Rewrite the data below, replacing "Click" with "Press" and keeping everything else the same. Leave the pictures out of your answer.
-- start Supplied entries --
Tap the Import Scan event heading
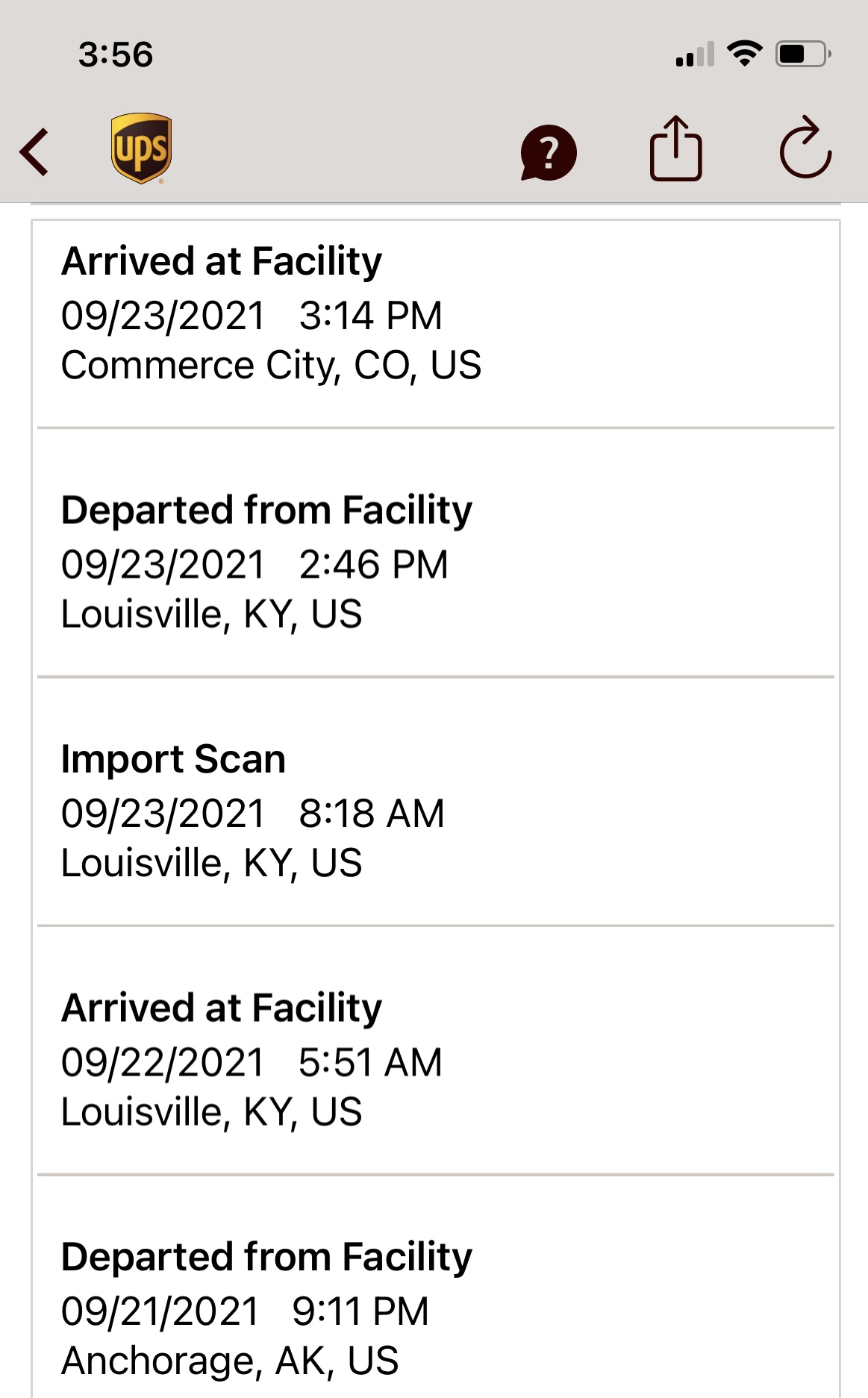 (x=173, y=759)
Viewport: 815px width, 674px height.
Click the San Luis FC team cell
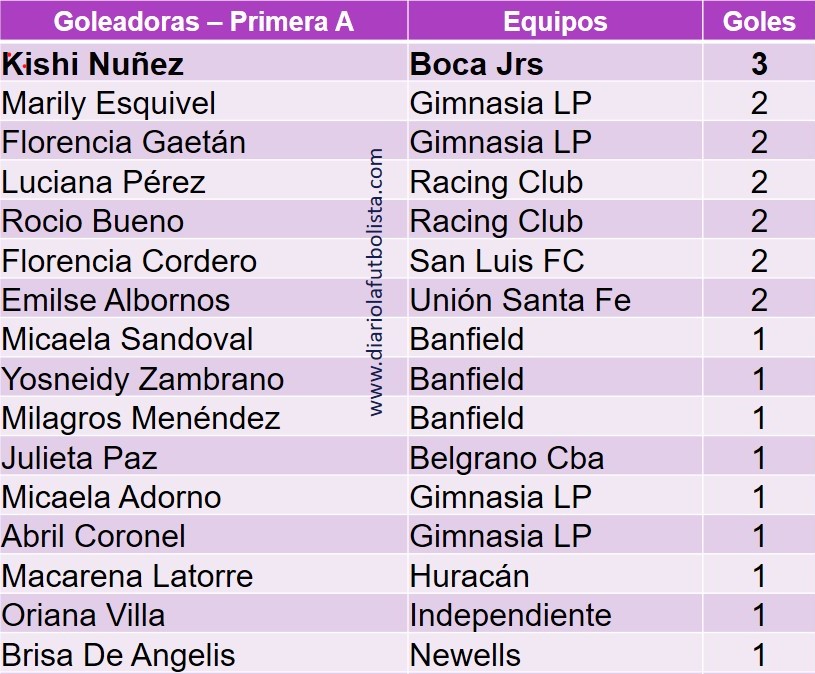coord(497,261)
-- end Supplied entries --
# [Response to the exercise]
Tap the Import Scan event heading
 (x=173, y=759)
Viewport: 815px width, 674px height.
Press the San Luis FC team cell
coord(497,261)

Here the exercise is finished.